> Exercise: Revise the lines of the material starting with the line containing "This screenshot has height=492, width=1093." and continuing through the line containing "will [x=172, y=584].", replacing "braces" with "curly brackets" and leaving everything else unchanged. Return only those lines.
[Start of Data extract]
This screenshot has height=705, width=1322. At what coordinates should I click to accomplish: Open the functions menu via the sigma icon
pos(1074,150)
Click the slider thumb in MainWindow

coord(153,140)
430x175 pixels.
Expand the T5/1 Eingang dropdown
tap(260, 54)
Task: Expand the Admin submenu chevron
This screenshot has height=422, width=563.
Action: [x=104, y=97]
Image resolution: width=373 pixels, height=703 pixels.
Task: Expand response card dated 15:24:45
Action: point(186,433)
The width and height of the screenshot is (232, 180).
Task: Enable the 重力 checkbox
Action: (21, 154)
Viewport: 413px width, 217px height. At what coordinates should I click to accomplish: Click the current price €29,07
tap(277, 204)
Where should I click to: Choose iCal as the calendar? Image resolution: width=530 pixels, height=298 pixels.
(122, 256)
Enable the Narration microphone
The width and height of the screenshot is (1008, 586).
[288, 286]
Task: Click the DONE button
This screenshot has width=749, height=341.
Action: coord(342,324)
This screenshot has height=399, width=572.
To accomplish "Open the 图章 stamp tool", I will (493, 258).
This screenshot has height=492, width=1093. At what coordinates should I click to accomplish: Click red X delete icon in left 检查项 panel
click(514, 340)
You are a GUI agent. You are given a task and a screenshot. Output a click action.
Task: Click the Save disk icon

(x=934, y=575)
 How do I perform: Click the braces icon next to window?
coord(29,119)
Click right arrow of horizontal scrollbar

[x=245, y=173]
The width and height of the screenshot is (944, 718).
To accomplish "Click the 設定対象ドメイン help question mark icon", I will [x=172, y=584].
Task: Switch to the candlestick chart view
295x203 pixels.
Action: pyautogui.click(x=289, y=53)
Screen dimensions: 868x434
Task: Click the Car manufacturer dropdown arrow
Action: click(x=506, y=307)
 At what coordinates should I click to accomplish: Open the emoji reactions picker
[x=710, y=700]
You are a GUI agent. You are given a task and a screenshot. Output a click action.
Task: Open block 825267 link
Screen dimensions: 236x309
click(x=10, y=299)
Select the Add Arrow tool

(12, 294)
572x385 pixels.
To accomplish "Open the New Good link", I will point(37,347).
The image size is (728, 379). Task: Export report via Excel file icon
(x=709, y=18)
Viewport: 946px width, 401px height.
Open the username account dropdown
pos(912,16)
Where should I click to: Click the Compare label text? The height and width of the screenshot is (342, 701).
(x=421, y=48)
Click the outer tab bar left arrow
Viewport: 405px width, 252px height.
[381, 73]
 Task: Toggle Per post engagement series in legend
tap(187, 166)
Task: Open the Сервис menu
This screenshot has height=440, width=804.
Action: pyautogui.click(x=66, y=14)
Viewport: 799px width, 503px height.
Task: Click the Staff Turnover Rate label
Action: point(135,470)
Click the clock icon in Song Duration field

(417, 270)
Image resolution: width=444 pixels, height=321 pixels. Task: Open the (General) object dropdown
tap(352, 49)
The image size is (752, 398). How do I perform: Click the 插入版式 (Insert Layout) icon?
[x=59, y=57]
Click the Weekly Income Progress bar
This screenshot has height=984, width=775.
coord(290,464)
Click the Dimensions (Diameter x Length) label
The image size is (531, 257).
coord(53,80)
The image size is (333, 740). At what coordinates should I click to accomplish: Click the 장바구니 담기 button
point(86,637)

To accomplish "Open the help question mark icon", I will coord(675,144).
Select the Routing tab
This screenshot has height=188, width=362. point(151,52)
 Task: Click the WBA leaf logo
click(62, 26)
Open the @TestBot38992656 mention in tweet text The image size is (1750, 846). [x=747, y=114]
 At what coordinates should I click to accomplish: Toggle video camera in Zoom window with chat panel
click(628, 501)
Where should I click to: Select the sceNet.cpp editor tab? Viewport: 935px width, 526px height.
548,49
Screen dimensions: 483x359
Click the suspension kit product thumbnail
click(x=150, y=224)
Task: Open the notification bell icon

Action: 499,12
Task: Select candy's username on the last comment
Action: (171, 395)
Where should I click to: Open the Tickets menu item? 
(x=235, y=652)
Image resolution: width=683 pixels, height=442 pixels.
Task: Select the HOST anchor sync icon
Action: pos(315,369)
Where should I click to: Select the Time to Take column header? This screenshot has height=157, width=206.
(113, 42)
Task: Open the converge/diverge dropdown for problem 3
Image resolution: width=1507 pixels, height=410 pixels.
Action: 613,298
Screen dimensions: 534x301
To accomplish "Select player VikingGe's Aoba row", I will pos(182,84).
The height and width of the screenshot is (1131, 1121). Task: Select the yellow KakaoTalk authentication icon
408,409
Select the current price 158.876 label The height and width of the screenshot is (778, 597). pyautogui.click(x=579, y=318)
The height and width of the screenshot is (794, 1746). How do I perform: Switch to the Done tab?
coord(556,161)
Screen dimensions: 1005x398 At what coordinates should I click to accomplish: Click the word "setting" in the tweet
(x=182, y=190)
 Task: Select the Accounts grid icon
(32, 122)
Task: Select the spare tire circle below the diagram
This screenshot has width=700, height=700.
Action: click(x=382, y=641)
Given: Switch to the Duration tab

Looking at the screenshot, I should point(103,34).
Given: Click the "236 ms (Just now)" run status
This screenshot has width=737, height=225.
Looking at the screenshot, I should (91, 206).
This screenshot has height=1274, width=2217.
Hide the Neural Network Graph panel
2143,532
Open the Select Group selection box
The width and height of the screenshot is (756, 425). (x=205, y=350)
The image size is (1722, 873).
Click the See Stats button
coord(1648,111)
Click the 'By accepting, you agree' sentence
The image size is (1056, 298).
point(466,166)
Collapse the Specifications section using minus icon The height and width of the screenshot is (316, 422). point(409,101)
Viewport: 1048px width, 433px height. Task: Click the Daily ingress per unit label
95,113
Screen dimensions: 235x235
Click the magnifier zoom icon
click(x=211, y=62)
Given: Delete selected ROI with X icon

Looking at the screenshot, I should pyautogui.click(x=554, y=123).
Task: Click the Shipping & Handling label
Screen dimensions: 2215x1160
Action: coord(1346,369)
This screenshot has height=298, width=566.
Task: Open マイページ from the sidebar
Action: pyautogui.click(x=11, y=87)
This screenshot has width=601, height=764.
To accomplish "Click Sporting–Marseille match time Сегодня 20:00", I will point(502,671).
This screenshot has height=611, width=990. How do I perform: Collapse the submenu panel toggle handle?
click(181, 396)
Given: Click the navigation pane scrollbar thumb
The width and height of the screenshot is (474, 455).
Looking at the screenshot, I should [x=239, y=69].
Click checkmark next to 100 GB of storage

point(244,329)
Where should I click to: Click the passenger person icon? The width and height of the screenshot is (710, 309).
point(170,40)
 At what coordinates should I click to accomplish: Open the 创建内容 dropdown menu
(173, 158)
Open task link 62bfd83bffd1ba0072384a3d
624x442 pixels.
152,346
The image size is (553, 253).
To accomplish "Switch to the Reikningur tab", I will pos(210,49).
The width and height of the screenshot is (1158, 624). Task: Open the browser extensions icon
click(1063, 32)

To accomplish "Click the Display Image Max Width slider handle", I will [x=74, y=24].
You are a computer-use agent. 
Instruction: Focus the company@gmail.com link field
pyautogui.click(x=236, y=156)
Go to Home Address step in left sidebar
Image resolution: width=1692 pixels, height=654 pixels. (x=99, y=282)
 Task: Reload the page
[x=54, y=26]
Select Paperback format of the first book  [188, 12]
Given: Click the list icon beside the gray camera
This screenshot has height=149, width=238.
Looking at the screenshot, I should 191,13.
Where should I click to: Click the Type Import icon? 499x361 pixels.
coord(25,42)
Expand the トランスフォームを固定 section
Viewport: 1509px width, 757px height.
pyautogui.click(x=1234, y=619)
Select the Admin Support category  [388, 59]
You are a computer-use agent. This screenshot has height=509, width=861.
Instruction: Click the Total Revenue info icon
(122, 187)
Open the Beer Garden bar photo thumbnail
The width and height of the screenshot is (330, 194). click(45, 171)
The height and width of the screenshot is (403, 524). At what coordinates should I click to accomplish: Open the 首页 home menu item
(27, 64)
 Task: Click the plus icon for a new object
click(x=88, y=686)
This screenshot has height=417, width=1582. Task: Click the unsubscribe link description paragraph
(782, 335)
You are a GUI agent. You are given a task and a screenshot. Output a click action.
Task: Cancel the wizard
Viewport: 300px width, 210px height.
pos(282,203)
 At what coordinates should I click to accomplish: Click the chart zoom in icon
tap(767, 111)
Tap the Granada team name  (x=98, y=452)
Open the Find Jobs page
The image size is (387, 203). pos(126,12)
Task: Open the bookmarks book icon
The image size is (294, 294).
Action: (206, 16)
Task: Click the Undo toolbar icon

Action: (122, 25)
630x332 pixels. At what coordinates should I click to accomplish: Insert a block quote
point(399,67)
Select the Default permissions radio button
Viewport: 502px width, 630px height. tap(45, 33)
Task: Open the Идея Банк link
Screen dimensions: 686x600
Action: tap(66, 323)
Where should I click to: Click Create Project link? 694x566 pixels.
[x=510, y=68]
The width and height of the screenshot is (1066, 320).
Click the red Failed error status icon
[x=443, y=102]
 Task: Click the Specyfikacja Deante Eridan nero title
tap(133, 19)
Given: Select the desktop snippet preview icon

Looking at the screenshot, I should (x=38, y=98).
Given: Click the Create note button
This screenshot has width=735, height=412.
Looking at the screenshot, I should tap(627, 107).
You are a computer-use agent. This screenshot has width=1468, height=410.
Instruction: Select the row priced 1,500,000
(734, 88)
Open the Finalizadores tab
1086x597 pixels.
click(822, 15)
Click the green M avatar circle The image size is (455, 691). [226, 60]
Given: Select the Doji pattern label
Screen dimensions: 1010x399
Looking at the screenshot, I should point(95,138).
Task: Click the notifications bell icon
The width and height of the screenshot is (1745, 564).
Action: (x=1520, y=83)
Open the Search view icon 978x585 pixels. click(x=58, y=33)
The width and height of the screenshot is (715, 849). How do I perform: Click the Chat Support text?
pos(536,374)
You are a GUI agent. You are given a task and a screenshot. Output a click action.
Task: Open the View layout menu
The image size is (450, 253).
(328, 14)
[End of Data extract]
> Result of the task:
This screenshot has height=492, width=1093. At what coordinates should I click to accomplish: Click red X delete icon in left 检查项 panel
click(514, 340)
You are a GUI agent. You are given a task and a screenshot. Output a click action.
Task: Click the Save disk icon

(x=934, y=575)
 How do I perform: Click the curly brackets icon next to window?
coord(29,119)
Click right arrow of horizontal scrollbar

[x=245, y=173]
The width and height of the screenshot is (944, 718).
To accomplish "Click the 設定対象ドメイン help question mark icon", I will [x=172, y=584].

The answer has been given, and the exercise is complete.